JOBS
a - Output the part of the Sudurpashchim cabinet text from "3rd cabinet of" to "5 August 2024.", word for word.
b - Check each statement against the Sudurpashchim cabinet text. For each one, answer yes or no and quote the words that settle it: (i) The cabinet's predecessor was the Dirgha Bahadur Sodari cabinet. (ii) The opposition leader belongs to CPN (UML). (iii) The legislature term is four years.

EXTRACT PROVIDED
- Date formed: 5 August 2024

People and organisations
- Governor: Najir Miya
- Chief Minister: Kamal Bahadur Shah
- No. of ministers: 10
- Ministers removed: 4 1 resigned
- Total no. of members: 10
- Member parties: Nepali Congress; CPN (UML); (Until 15 June, 2026)
- Status in legislature: Provincial Assembly 29 / 53 (55%)
- Opposition party: CPN (Maoist Centre); CPN (US); RPP;
- Opposition leader: Man Bahadur Dhami (CPN (Maoist Centre))

History
- Election: 2022
- Legislature term: 5 years
- Predecessor: Dirgha Bahadur Sodari cabinet

= Second Kamal Bahadur Shah cabinet =

3rd cabinet of Sudurpashchim Province, in Nepal

The Second Kamal Bahadur Shah cabinet is the 5th cabinet of Sudurpashchim Province. It was formed after the national level alliance was formed between the largest and second largest party of the nation, the Nepali Congress and CPN (UML) formed alliance at national level.

== History ==
Kamal Bahadur Shah was appointed chief minister on 4 August 2024. With the support of MLAs from Nepali Congress, CPN (UML) and Nagrik Unmukti Party, Shah and six other ministers took oat on 5 August 2024.

On July 15, 2026 the 4 ministers from CPN (UML) were sacked by chief minister Shah when they refused to back the provincial budget in the provincial parliament.

== Ministries by Party ==

| Party |  | Cabinet Ministers | Ministers of State | Total Ministers |
|---|---|---|---|---|
|  | Nepali Congress | 4 | 2 | 6 |
|  | CPN (UML) | 3 | 1 | 4 |

==Council of ministers==

S.N.: Portfolio; Minister responsible; Political Party; Constituency; Took office
Cabinet Ministers
1: Chief Minister; Kamal Bahadur Shah; Congress; Kailali 2 (A); 5 August 2024
2: Minister for Economic Affairs; Bikram Singh Dhami; Nepali Congress; Darchula 1 (A); 8 June 2026
3: Minister of Social Development; Vel Bahadur Rana Magar; Achham 1 (A)

DATASET EXCERPT
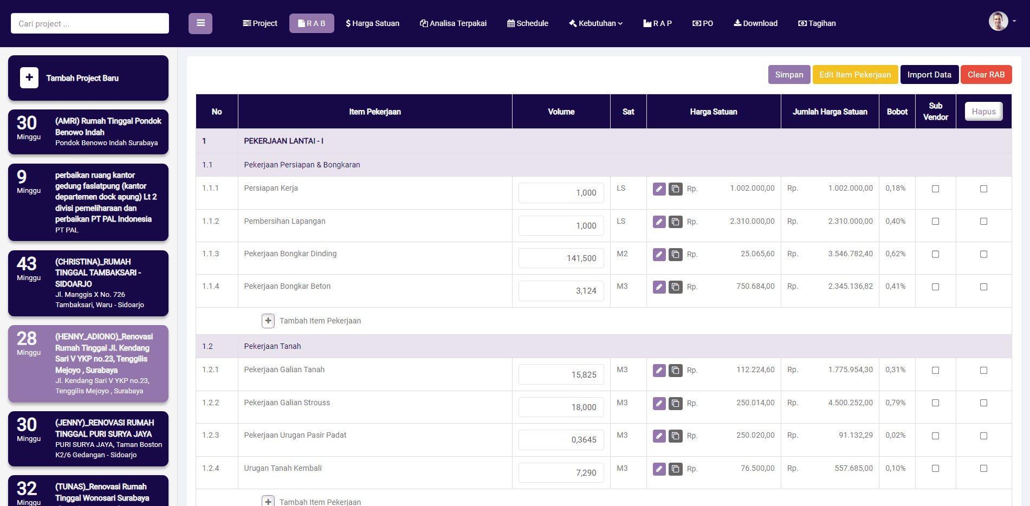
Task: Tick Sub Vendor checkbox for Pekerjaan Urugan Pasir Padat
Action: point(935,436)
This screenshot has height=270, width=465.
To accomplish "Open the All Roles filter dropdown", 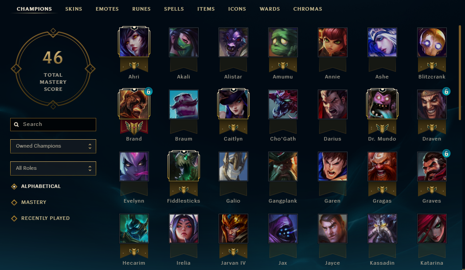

OUTPUTS IN ORDER
a -
3rd cabinet of Sudurpashchim Province, in Nepal

The Second Kamal Bahadur Shah cabinet is the 5th cabinet of Sudurpashchim Province. It was formed after the national level alliance was formed between the largest and second largest party of the nation, the Nepali Congress and CPN (UML) formed alliance at national level.

== History ==
Kamal Bahadur Shah was appointed chief minister on 4 August 2024. With the support of MLAs from Nepali Congress, CPN (UML) and Nagrik Unmukti Party, Shah and six other ministers took oat on 5 August 2024.

b -
(i) Yes: "Predecessor: Dirgha Bahadur Sodari cabinet"
(ii) No: "Opposition leader: Man Bahadur Dhami (CPN (Maoist Centre))"
(iii) No: "Legislature term: 5 years"